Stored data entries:
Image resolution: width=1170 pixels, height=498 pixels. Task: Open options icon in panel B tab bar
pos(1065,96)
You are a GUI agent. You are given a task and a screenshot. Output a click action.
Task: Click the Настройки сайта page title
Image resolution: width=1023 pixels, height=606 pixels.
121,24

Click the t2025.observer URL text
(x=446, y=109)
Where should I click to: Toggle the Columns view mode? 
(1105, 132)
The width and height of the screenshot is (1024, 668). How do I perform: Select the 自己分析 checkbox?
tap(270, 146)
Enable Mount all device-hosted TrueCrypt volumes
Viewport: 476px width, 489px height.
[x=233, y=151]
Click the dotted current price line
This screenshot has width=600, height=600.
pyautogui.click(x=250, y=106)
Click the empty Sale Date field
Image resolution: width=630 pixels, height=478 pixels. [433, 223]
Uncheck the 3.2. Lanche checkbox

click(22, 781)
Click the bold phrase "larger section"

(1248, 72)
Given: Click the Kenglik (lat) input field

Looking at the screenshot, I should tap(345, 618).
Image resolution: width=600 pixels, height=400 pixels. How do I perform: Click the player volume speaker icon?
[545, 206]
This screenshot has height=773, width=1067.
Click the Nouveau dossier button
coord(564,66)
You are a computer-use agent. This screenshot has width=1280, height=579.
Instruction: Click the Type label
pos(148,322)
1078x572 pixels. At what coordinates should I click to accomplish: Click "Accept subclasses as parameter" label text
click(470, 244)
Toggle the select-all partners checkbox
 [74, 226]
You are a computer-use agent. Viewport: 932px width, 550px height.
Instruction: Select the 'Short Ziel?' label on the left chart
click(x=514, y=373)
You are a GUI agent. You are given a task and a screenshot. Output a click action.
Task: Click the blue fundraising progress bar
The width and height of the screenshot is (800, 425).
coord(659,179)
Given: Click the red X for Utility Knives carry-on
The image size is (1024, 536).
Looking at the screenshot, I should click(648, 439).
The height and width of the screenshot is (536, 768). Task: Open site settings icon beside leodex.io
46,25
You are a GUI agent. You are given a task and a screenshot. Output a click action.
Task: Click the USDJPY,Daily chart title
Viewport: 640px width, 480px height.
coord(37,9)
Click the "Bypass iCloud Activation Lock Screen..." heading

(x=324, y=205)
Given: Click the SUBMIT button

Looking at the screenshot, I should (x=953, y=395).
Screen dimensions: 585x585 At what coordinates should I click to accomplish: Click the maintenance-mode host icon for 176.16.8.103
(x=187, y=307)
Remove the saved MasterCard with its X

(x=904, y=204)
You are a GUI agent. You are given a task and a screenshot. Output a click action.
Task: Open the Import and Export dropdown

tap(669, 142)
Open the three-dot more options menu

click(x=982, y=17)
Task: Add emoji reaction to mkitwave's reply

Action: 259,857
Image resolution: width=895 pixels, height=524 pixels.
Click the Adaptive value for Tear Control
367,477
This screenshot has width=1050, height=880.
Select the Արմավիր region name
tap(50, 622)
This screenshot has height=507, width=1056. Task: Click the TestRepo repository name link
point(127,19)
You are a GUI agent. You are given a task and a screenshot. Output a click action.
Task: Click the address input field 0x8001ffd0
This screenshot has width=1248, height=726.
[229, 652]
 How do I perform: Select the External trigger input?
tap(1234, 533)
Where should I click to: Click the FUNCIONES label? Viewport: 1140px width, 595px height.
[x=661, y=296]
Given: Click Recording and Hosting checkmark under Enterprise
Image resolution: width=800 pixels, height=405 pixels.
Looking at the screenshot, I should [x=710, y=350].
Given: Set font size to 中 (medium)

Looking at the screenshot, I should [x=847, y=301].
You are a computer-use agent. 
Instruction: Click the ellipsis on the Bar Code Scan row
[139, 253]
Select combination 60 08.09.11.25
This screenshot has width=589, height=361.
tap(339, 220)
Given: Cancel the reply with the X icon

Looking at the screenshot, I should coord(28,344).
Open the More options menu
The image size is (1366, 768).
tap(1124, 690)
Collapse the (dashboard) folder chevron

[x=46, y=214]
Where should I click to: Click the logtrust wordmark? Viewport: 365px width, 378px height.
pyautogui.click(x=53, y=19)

◆ Problem statement ◆
Go through the data above and transcribe every entry exactly.

◆ Final answer ◆
Image resolution: width=1170 pixels, height=498 pixels. Task: Open options icon in panel B tab bar
pos(1065,96)
You are a GUI agent. You are given a task and a screenshot. Output a click action.
Task: Click the Настройки сайта page title
Image resolution: width=1023 pixels, height=606 pixels.
121,24

Click the t2025.observer URL text
(x=446, y=109)
Where should I click to: Toggle the Columns view mode? 
(1105, 132)
The width and height of the screenshot is (1024, 668). How do I perform: Select the 自己分析 checkbox?
tap(270, 146)
Enable Mount all device-hosted TrueCrypt volumes
Viewport: 476px width, 489px height.
[x=233, y=151]
Click the dotted current price line
This screenshot has width=600, height=600.
pyautogui.click(x=250, y=106)
Click the empty Sale Date field
Image resolution: width=630 pixels, height=478 pixels. [433, 223]
Uncheck the 3.2. Lanche checkbox

click(22, 781)
Click the bold phrase "larger section"

(1248, 72)
Given: Click the Kenglik (lat) input field

Looking at the screenshot, I should tap(345, 618).
Image resolution: width=600 pixels, height=400 pixels. How do I perform: Click the player volume speaker icon?
[545, 206]
This screenshot has height=773, width=1067.
Click the Nouveau dossier button
coord(564,66)
You are a computer-use agent. This screenshot has width=1280, height=579.
Instruction: Click the Type label
pos(148,322)
1078x572 pixels. At what coordinates should I click to accomplish: Click "Accept subclasses as parameter" label text
click(470, 244)
Toggle the select-all partners checkbox
 [74, 226]
You are a computer-use agent. Viewport: 932px width, 550px height.
Instruction: Select the 'Short Ziel?' label on the left chart
click(x=514, y=373)
You are a GUI agent. You are given a task and a screenshot. Output a click action.
Task: Click the blue fundraising progress bar
The width and height of the screenshot is (800, 425).
coord(659,179)
Given: Click the red X for Utility Knives carry-on
The image size is (1024, 536).
Looking at the screenshot, I should click(648, 439).
The height and width of the screenshot is (536, 768). Task: Open site settings icon beside leodex.io
46,25
You are a GUI agent. You are given a task and a screenshot. Output a click action.
Task: Click the USDJPY,Daily chart title
Viewport: 640px width, 480px height.
coord(37,9)
Click the "Bypass iCloud Activation Lock Screen..." heading

(x=324, y=205)
Given: Click the SUBMIT button

Looking at the screenshot, I should (x=953, y=395).
Screen dimensions: 585x585 At what coordinates should I click to accomplish: Click the maintenance-mode host icon for 176.16.8.103
(x=187, y=307)
Remove the saved MasterCard with its X

(x=904, y=204)
You are a GUI agent. You are given a task and a screenshot. Output a click action.
Task: Open the Import and Export dropdown

tap(669, 142)
Open the three-dot more options menu

click(x=982, y=17)
Task: Add emoji reaction to mkitwave's reply

Action: 259,857
Image resolution: width=895 pixels, height=524 pixels.
Click the Adaptive value for Tear Control
367,477
This screenshot has width=1050, height=880.
Select the Արմավիր region name
tap(50, 622)
This screenshot has height=507, width=1056. Task: Click the TestRepo repository name link
point(127,19)
You are a GUI agent. You are given a task and a screenshot. Output a click action.
Task: Click the address input field 0x8001ffd0
This screenshot has width=1248, height=726.
[229, 652]
 How do I perform: Select the External trigger input?
tap(1234, 533)
Where should I click to: Click the FUNCIONES label? Viewport: 1140px width, 595px height.
[x=661, y=296]
Given: Click Recording and Hosting checkmark under Enterprise
Image resolution: width=800 pixels, height=405 pixels.
Looking at the screenshot, I should [x=710, y=350].
Given: Set font size to 中 (medium)

Looking at the screenshot, I should [x=847, y=301].
You are a computer-use agent. 
Instruction: Click the ellipsis on the Bar Code Scan row
[139, 253]
Select combination 60 08.09.11.25
This screenshot has width=589, height=361.
tap(339, 220)
Given: Cancel the reply with the X icon

Looking at the screenshot, I should coord(28,344).
Open the More options menu
The image size is (1366, 768).
tap(1124, 690)
Collapse the (dashboard) folder chevron

[x=46, y=214]
Where should I click to: Click the logtrust wordmark? Viewport: 365px width, 378px height.
pyautogui.click(x=53, y=19)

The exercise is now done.